Sunday 19 February 2012

Where did writing first develop and where.-maggie.


The history writing records the development of expressing language by letters or other marks.In the history of how systems of representation language though graphic means have evolved in different human civilizations, more complete writing systems were preceded by proto-writing, systems of ideographic and/or early mnemonic symbol. True writing, in which the entire content of a linguistic utterance is encoded so that another reader can reconstruct, with a fair degree of accuracy, the exact utterance written down, is a later development, and is distinguished from proto-writing in that the latter typically avoids encoding grammatical words and affixes, making it difficult or impossible to confidently reconstruct the exact meaning intended by the writer unless a great deal of context is already known in advance.
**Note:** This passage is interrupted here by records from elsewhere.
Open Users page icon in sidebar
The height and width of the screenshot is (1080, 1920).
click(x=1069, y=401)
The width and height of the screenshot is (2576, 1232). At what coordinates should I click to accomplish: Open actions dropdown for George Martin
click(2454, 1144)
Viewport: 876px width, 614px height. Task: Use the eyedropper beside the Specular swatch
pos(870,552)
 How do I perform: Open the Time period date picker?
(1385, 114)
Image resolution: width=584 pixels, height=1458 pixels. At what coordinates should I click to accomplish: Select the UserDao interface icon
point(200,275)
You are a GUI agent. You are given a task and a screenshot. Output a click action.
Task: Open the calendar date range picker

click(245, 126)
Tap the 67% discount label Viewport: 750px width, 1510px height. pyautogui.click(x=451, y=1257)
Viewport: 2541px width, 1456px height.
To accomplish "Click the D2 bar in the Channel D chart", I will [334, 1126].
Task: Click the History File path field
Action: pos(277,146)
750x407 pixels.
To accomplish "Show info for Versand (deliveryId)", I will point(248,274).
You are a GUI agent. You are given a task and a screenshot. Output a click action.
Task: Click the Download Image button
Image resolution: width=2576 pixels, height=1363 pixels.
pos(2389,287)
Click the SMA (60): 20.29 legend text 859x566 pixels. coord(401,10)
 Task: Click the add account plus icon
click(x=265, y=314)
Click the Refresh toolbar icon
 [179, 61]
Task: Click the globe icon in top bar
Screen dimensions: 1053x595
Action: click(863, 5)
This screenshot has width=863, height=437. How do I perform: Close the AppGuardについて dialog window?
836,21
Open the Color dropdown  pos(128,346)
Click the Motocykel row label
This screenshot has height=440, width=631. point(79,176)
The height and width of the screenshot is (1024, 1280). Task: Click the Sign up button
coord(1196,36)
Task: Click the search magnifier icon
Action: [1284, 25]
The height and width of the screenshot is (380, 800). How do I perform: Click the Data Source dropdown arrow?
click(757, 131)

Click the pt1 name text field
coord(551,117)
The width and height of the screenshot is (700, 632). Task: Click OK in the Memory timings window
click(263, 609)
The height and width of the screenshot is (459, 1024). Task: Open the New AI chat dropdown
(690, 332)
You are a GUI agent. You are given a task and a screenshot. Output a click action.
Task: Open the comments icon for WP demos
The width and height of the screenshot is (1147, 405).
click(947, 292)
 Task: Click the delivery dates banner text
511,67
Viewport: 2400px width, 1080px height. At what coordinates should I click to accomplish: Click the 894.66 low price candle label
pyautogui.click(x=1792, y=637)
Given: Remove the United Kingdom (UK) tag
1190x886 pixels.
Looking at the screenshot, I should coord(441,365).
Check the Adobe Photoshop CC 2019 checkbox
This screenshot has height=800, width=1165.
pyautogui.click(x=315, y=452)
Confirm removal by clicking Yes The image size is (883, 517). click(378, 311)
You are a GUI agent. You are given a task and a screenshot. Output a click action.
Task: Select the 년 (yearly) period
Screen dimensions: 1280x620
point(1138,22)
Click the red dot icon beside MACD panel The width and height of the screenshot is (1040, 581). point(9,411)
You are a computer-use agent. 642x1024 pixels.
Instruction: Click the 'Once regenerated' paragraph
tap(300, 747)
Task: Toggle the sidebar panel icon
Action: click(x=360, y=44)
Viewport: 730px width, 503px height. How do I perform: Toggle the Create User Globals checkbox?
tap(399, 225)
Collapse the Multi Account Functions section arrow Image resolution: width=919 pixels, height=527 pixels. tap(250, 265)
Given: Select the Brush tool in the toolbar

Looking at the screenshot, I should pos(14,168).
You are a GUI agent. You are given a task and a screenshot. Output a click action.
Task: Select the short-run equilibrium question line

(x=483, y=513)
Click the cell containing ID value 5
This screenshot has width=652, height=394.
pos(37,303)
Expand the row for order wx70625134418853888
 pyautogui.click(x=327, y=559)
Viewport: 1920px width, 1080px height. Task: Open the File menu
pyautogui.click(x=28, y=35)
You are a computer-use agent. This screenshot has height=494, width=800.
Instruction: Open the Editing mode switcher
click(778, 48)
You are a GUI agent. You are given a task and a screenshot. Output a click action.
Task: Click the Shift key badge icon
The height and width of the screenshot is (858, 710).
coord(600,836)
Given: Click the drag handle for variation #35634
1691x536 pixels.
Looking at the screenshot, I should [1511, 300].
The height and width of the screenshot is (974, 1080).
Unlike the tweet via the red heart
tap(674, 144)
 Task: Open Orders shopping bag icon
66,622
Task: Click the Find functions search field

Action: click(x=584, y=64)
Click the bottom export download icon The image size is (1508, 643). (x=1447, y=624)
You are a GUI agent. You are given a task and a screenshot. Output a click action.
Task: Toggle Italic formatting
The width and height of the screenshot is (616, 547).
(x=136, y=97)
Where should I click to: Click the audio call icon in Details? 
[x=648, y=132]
Writing is thought to have been invented independently first in Mesopotamia (specifically, ancient Sumer) around 3200 BC. Though there are a quite a few apparent un-deciphered texts, but most think that they were proto-writing, and not real writing at all (a few examples of witch would be Indus script of the Bronze Age Indus Valley civilization in Ancient India or rongorongo script of Easter Island. The writings on the earliest tablets (they were made of clay) are simple pictures, or pictograms, which represent an object or an idea. Because clay is a difficult material on which to draw lines and curves, the Mesopotamians eventually reduced pictograms into a series of wedge-shaped signs that they pressed into clay with a reed stylus. This wedge-shaped writing is called cuneiform (and it looks awesome).

This great technological advance allowed news and ideas to be carried to distant places without having to rely on a messenger's memory. Like all inventions, writing emerged because there was a need for it. In Mesopotamia, it was developed as a record-keeping vehicle for commercial transactions or administrative procedures. There are also texts that served as "copy books" for the education of future scribes. Eventually, cuneiform script was used to produce some of the greatest literary works in recorded history.